### Activity
Show each line of the records below where the word "computer" occurs.

### Source material
--------------------------------
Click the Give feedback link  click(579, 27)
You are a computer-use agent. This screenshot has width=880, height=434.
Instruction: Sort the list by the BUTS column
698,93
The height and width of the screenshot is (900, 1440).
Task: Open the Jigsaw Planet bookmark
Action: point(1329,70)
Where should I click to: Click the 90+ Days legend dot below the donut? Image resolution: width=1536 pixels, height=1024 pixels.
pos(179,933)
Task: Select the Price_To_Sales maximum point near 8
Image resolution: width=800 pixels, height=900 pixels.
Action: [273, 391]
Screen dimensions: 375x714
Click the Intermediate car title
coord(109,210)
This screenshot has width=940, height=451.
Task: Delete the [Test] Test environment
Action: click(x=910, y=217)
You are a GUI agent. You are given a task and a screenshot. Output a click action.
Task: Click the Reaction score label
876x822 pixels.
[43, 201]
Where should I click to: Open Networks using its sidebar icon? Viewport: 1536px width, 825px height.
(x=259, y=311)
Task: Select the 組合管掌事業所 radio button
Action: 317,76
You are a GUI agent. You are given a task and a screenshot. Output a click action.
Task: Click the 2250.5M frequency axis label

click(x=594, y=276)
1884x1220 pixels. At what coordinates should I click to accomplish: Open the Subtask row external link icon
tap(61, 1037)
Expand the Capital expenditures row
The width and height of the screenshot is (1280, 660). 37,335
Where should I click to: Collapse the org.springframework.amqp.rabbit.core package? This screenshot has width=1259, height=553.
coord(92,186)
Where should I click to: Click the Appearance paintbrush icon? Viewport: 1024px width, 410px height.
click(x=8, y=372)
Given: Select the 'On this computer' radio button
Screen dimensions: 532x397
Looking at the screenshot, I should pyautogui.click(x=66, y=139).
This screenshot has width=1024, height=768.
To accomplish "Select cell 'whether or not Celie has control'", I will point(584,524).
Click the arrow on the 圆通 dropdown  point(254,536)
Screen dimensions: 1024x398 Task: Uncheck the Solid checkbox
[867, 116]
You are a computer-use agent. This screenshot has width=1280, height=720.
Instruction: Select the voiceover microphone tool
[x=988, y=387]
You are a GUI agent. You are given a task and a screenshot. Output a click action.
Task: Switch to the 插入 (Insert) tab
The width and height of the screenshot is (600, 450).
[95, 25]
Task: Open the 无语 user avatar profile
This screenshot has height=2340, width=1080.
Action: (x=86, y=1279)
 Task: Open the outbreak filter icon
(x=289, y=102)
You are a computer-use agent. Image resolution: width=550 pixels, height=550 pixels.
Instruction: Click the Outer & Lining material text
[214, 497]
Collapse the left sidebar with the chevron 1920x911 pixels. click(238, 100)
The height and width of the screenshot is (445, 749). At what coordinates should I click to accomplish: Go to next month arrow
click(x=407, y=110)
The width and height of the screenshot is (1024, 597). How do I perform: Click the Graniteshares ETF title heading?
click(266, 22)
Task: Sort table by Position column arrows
--------------------------------
### Answer to the exercise
You are a computer-use agent. This screenshot has width=880, height=434.
Given: Select the 'On this computer' radio button
You are a computer-use agent. This screenshot has width=1280, height=720.
You are a computer-use agent. Image resolution: width=550 pixels, height=550 pixels.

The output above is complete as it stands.